Stored records
***
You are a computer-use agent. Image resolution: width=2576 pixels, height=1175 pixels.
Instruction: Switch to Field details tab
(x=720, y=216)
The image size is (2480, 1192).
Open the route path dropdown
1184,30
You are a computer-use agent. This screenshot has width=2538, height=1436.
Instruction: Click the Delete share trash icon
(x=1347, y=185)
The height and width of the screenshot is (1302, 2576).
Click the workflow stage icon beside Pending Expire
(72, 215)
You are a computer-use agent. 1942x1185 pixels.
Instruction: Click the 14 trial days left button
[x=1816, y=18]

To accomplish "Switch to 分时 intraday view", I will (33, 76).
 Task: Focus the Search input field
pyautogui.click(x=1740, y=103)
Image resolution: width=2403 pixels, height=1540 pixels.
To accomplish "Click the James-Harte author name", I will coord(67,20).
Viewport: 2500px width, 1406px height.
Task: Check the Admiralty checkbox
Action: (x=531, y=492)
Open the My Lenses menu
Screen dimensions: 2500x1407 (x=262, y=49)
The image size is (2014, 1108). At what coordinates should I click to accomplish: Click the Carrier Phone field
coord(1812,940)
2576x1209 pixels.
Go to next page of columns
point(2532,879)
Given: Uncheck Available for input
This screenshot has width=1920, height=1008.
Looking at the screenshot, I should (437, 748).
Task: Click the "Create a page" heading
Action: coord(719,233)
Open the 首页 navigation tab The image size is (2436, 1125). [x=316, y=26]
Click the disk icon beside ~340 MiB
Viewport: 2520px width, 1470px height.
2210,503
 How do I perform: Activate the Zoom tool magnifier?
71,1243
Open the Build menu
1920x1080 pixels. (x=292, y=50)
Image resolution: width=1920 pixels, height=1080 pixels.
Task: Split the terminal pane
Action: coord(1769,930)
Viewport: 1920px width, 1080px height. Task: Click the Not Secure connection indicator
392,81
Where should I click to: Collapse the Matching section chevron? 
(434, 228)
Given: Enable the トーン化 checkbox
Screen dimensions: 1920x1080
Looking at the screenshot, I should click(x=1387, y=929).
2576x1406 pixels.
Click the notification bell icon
***
## Requirement
Output every record above in full, exactly as it reads.

## Task result
You are a computer-use agent. Image resolution: width=2576 pixels, height=1175 pixels.
Instruction: Switch to Field details tab
(x=720, y=216)
The image size is (2480, 1192).
Open the route path dropdown
1184,30
You are a computer-use agent. This screenshot has width=2538, height=1436.
Instruction: Click the Delete share trash icon
(x=1347, y=185)
The height and width of the screenshot is (1302, 2576).
Click the workflow stage icon beside Pending Expire
(72, 215)
You are a computer-use agent. 1942x1185 pixels.
Instruction: Click the 14 trial days left button
[x=1816, y=18]

To accomplish "Switch to 分时 intraday view", I will (33, 76).
 Task: Focus the Search input field
pyautogui.click(x=1740, y=103)
Image resolution: width=2403 pixels, height=1540 pixels.
To accomplish "Click the James-Harte author name", I will coord(67,20).
Viewport: 2500px width, 1406px height.
Task: Check the Admiralty checkbox
Action: (x=531, y=492)
Open the My Lenses menu
Screen dimensions: 2500x1407 (x=262, y=49)
The image size is (2014, 1108). At what coordinates should I click to accomplish: Click the Carrier Phone field
coord(1812,940)
2576x1209 pixels.
Go to next page of columns
point(2532,879)
Given: Uncheck Available for input
This screenshot has width=1920, height=1008.
Looking at the screenshot, I should (437, 748).
Task: Click the "Create a page" heading
Action: coord(719,233)
Open the 首页 navigation tab The image size is (2436, 1125). [x=316, y=26]
Click the disk icon beside ~340 MiB
Viewport: 2520px width, 1470px height.
2210,503
 How do I perform: Activate the Zoom tool magnifier?
71,1243
Open the Build menu
1920x1080 pixels. (x=292, y=50)
Image resolution: width=1920 pixels, height=1080 pixels.
Task: Split the terminal pane
Action: coord(1769,930)
Viewport: 1920px width, 1080px height. Task: Click the Not Secure connection indicator
392,81
Where should I click to: Collapse the Matching section chevron? 
(434, 228)
Given: Enable the トーン化 checkbox
Screen dimensions: 1920x1080
Looking at the screenshot, I should click(x=1387, y=929).
2576x1406 pixels.
Click the notification bell icon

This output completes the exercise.